## Provided text
James Kass wrote:
> 
> Erik van der Poel wrote:
> >
> > The font selection is indeed somewhat haphazard for CJK when there are
> > no LANG attributes and the charset doesn't tell us anything either, but
> > then, what do you expect in that situation anyway? I suppose we could
> > deduce that the language is Japanese for Hiragana and Katakana, but what
> > should we do about ideographs? Don't tell me the browser has to start
> > guessing the language for those characters. I've had enough of the
> > guessing game. We have been doing it for charsets for years, and it has
> > led to trouble that we can't back out of now. I think we need to draw
> > the line here, and tell Web page authors to mark their pages with LANG
> > attributes or with particular fonts, preferrably in style sheets.
> 
> A Universal Character Set should not require mark-up/tags.

## Stated exercise
Can you write out the quoted discussion about CJK font selection and LANG attributes above, word for word and line for line? The data is not needed for this work.

## Provided material
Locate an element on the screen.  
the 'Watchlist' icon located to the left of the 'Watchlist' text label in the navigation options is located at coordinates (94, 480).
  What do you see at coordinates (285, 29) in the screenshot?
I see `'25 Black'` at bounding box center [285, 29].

## Answer to the task
James Kass wrote:
> 
> Erik van der Poel wrote:
> >
> > The font selection is indeed somewhat haphazard for CJK when there are
> > no LANG attributes and the charset doesn't tell us anything either, but
> > then, what do you expect in that situation anyway? I suppose we could
> > deduce that the language is Japanese for Hiragana and Katakana, but what
> > should we do about ideographs? Don't tell me the browser has to start
> > guessing the language for those characters. I've had enough of the
> > guessing game. We have been doing it for charsets for years, and it has
> > led to trouble that we can't back out of now. I think we need to draw
> > the line here, and tell Web page authors to mark their pages with LANG
> > attributes or with particular fonts, preferrably in style sheets.
> 
> A Universal Character Set should not require mark-up/tags.